Port-au-Prince, le 7 juillet 2026 – Ce qui devait illustrer la capacité opérationnelle de la Police nationale d’Haïti (PNH) s’est finalement retrouvé au cœur d’un débat sur la situation sécuritaire du pays. Le déploiement de six unités spécialisées, dont le SWAT, le CAT et l’USPM, entre la Direction générale de la PNH à Clercine et l’Académie nationale de police, sur la Route de Frères, avait pour objectif d’afficher la présence et la détermination des forces de l’ordre. Toutefois, l’itinéraire emprunté a rapidement suscité des interrogations.

Le fait que le cortège n’ait pas traversé la route d’Eddy One, un axe considéré comme particulièrement sensible en raison de l’insécurité, n’est pas passé inaperçu. Pour de nombreux observateurs, ce choix soulève une question de fond : comment convaincre la population que l’État reprend progressivement le contrôle du territoire si certaines zones demeurent absentes d’une démonstration menée par des unités d’élite ?

Cette perception contraste avec les engagements répétés des autorités de reconquérir les espaces occupés ou influencés par des groupes armés. Chaque jour, des milliers de citoyens empruntent des axes routiers jugés dangereux pour rejoindre leur lieu de travail, leur établissement scolaire ou un centre de santé. Dans ce contexte, l’itinéraire retenu par la PNH alimente le débat sur l’écart entre les annonces officielles et les réalités vécues par la population.

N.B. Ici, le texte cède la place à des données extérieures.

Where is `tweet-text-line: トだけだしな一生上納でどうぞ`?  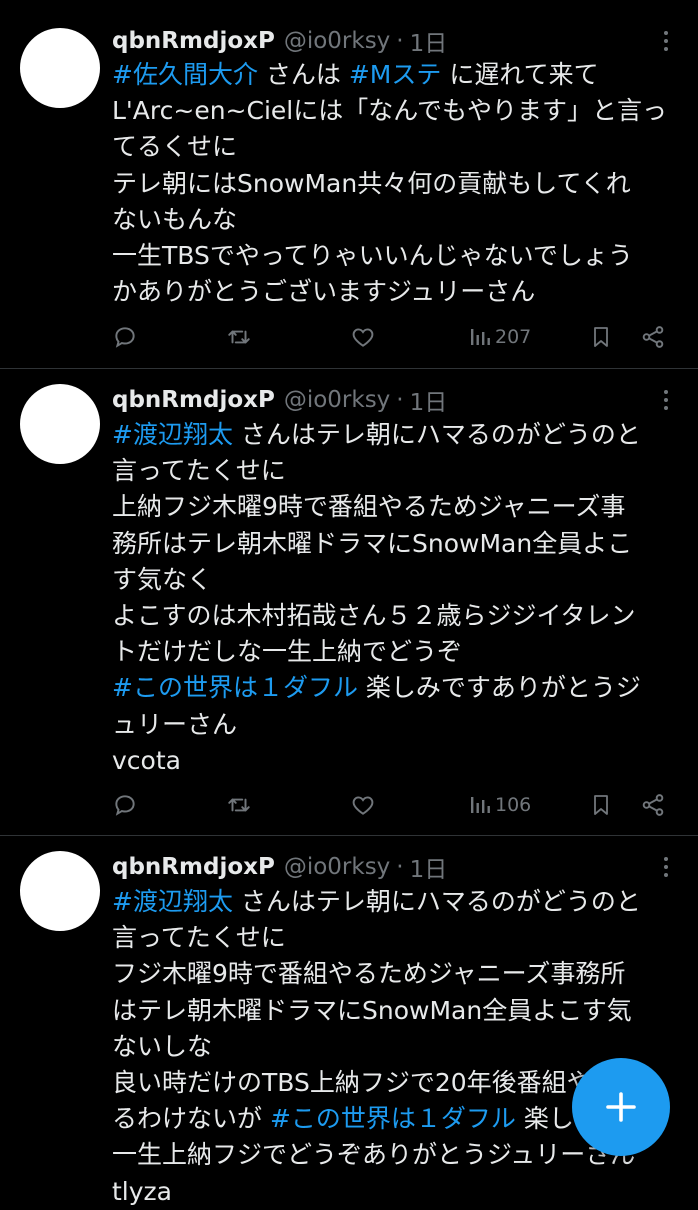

Cette opération met également en lumière les attentes qui entourent le directeur général de la PNH, André Jonas Paraison. Depuis son installation à la tête de l’institution, de nombreux citoyens espèrent une amélioration tangible de la sécurité. Mais au-delà des déclarations et des démonstrations publiques, ce sont les résultats concrets sur le terrain qui demeurent le principal critère d’évaluation de l’action policière.

Pour une partie de l’opinion publique, une véritable démonstration de force se mesurera lorsque les routes aujourd’hui considérées comme à haut risque pourront être empruntées librement, sans crainte d’attaques ou de contrôles exercés par des groupes armés. La restauration de la libre circulation apparaît ainsi comme l’un des principaux indicateurs d’un retour effectif de l’autorité de l’État.

Au-delà de sa portée symbolique, cette démonstration de la PNH relance donc le débat sur l’efficacité de la stratégie sécuritaire nationale. Tant que les progrès attendus ne seront pas perceptibles dans les zones les plus exposées à la violence, chaque opération de ce type continuera d’être analysée à l’aune des défis persistants auxquels fait face la police dans sa mission de rétablissement de la sécurité.